PI 제어기는 이득(Gain) 또는 비례대(Proportional Band)와 적분 시간(Integral Time)을 조정하여 튜닝합니다. 퍼지 로직 제어기는 스케일 계수를 조정하여 튜닝합니다.
PI 제어기를 대체하는 퍼지 로직 규칙은 두 개의 전건(Antecedent: 조건)과 하나의 후건(Consequent: 결과)으로 구성됩니다. 첫 번째와 두 번째 전건에 대한 퍼지 입력값은 각각 스케일된 오차(Es: Scaled Error)와 스케일된 오차 변화량(ΔEs: Scaled Change in Error)입니다.
PI 제어기의 입력값인 제어 변수(CV)와 설정값(SP)를 퍼지 입력값으로 변환하는 퍼지화(Fuzzification)는 오차 스케일 계수(SE: Scale Factor for Error)와 오차 변화량 스케일 계수(SΔE: Scale Factor for Change in Error)를 사용하여 다음과 같이 계산됩니다.
- Es = (CVn – SPn) / SE (식 13-1)
- ΔEs = [(CVn – SPn) – (CVn-1 – SPn-1)] / SΔE (식 13-2)
알고리즘의 작동 방식을 이해하기 위해, 오차가 오차 스케일의 -80%일 경우(E = -0.8×SE), 오차 변화량이 변화량 스케일의 -20%일 경우(ΔE = -0.2×SΔE)를 고려해 보겠습니다.

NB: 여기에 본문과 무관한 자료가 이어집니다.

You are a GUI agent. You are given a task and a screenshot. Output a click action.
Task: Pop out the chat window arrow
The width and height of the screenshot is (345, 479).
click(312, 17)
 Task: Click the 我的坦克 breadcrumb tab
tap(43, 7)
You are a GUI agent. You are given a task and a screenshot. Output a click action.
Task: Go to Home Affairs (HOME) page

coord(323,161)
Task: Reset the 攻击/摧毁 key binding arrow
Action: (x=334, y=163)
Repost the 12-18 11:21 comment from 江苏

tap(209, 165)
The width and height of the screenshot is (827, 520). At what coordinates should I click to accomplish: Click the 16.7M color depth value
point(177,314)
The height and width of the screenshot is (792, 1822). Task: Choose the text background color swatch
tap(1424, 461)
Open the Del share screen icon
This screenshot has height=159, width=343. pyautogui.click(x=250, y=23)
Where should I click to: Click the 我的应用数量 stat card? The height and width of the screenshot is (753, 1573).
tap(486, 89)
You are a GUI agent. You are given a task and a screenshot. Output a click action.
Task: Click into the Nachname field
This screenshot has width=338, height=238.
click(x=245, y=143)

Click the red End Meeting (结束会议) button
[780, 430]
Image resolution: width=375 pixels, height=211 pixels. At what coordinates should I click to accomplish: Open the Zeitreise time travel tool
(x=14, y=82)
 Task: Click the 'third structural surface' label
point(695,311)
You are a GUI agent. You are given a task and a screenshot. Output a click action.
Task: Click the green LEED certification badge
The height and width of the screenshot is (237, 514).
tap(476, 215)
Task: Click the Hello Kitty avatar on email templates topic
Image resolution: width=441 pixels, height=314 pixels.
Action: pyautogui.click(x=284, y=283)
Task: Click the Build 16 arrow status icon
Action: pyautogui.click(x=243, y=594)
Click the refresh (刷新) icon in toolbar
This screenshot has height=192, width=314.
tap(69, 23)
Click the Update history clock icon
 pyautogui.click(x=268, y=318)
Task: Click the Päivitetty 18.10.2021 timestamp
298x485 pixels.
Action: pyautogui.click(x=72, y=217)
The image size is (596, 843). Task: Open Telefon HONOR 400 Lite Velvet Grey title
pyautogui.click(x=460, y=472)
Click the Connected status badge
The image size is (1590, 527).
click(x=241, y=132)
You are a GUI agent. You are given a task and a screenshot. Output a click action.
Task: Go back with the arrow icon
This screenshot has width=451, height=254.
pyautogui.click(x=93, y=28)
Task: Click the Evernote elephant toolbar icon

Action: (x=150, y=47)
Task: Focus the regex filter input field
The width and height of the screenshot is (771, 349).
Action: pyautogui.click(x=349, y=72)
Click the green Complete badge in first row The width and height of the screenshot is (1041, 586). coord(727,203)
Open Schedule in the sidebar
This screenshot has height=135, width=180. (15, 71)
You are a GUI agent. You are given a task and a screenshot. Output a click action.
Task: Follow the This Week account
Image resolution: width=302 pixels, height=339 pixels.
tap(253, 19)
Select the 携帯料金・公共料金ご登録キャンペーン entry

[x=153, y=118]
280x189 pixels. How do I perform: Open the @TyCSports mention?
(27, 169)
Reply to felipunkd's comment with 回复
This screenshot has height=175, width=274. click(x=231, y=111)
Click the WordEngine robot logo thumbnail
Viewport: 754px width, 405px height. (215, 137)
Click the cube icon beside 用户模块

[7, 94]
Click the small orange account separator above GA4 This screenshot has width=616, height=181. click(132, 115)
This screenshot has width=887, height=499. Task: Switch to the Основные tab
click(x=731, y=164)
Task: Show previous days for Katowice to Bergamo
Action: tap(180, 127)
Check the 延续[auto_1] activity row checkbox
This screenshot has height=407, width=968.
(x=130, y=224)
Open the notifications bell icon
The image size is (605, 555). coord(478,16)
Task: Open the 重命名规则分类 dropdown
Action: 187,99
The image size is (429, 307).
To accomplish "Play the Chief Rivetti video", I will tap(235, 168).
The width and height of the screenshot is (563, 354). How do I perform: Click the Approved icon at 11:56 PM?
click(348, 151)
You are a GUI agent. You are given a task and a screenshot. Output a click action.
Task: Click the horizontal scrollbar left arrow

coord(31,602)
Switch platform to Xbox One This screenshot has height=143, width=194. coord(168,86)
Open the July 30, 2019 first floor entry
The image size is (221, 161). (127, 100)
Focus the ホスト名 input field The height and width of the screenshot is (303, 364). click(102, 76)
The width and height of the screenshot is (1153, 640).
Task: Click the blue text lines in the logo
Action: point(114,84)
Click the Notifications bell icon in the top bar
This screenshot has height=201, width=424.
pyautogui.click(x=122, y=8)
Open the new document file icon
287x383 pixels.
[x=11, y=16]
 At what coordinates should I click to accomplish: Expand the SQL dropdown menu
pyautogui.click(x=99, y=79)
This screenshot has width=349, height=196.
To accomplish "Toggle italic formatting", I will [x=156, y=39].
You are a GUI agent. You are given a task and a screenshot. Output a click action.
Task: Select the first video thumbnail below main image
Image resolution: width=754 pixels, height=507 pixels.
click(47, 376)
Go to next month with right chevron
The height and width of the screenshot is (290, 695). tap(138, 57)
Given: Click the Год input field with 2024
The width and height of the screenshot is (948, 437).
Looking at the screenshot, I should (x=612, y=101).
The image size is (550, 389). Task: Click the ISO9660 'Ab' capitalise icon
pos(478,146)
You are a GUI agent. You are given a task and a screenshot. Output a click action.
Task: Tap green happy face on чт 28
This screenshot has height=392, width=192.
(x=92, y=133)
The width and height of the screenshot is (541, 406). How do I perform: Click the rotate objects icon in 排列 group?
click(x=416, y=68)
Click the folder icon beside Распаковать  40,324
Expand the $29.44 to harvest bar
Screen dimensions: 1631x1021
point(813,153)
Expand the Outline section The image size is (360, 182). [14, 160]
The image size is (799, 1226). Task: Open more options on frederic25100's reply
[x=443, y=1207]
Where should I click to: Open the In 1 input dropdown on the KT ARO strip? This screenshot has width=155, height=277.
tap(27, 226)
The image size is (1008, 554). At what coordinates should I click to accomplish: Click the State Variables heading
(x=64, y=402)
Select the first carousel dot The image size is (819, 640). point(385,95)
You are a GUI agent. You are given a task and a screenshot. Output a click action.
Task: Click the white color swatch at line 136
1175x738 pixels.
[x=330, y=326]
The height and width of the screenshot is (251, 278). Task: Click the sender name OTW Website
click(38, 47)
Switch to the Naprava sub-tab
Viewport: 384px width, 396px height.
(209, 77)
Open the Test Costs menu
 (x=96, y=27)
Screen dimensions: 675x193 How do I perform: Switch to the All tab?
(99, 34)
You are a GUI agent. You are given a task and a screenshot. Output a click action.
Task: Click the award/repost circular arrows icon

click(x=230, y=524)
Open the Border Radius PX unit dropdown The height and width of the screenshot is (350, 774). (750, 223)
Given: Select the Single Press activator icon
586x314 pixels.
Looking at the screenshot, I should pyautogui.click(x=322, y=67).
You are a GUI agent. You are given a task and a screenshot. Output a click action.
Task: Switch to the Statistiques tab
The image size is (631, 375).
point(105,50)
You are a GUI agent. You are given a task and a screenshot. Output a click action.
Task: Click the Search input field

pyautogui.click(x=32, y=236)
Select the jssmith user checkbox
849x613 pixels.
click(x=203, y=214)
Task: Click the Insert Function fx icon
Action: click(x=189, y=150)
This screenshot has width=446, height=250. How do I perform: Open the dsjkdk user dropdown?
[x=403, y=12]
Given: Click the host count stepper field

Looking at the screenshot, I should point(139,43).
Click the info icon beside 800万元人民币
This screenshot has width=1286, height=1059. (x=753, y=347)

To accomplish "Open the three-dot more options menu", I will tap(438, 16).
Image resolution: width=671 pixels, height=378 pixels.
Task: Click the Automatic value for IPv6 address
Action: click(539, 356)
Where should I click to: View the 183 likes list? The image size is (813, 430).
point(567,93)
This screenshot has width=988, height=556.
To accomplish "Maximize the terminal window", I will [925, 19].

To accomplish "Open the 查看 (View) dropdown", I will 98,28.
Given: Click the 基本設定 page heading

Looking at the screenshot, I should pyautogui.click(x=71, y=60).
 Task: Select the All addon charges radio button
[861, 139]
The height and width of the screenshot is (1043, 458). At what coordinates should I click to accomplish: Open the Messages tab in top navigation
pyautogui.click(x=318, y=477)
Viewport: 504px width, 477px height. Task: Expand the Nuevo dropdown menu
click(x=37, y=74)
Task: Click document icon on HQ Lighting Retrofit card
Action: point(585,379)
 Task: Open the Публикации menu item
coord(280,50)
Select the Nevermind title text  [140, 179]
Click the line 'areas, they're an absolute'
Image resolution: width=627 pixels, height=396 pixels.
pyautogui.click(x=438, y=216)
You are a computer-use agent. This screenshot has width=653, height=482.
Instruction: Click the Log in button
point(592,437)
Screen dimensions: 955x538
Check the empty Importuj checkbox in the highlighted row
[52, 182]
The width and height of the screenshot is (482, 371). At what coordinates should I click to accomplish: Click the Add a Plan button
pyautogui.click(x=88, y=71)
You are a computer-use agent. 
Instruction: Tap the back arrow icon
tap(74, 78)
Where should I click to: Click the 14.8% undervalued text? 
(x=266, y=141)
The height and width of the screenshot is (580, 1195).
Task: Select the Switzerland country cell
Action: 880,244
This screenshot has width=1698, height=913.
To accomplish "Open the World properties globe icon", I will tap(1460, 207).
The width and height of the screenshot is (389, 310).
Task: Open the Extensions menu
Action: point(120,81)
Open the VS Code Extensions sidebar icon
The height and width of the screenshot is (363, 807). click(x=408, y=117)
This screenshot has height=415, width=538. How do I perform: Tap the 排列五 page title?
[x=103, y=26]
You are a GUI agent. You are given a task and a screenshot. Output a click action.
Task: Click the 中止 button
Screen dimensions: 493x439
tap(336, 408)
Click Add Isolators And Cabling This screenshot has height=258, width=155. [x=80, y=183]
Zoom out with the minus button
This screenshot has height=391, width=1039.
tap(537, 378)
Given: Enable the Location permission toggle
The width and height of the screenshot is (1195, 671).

오차에 대한 “양의(Positive)” 멤버십 집합(PE: Positive Error)과 “음의(Negative)” 멤버십 집합(NE: Negative Error)의 값은 스케일된 오차 입력값과 그림 13-1의 해당 직각삼각형과의 교차점으로 계산되며, 각 전건에 대해 다음과 같이 구합니다:
- PE = 0.5 + 0.5×Es (식 13-3)
- PE = 0.5 + 0.5×(-0.8) = 0.1
- NE = 0.5 – 0.5×Es (식 13-4)
- NE = 0.5 – 0.5×(-0.8) = 0.9
오차 변화량에 대한 “양의” 멤버십 집합(PΔE: Positive Change in Error)과 “음의” 멤버십 집합(NΔE: Negative Change in Error)의 값은 스케일된 오차 변화량 입력값과 그림 13-2의 해당 직각삼각형과의 교차점으로 계산되며, 다음과 같습니다:
- PΔE = 0.5 + 0.5×ΔEs (식 13-5)
- PΔE = 0.5 + 0.5×(-0.2) = 0.4
- NΔE = 0.5 – 0.5×ΔEs (식 13-6)
- NΔE = 0.5 – 0.5×(-0.2) = 0.6
퍼지 로직 제어기(FLC: Fuzzy Logic Controller)는 출력의 변화량을 계산하며, 이는 피드백 제어를 위한 조작 변수의 변화량(ΔMV: Change in Manipulated Variable)이 됩니다.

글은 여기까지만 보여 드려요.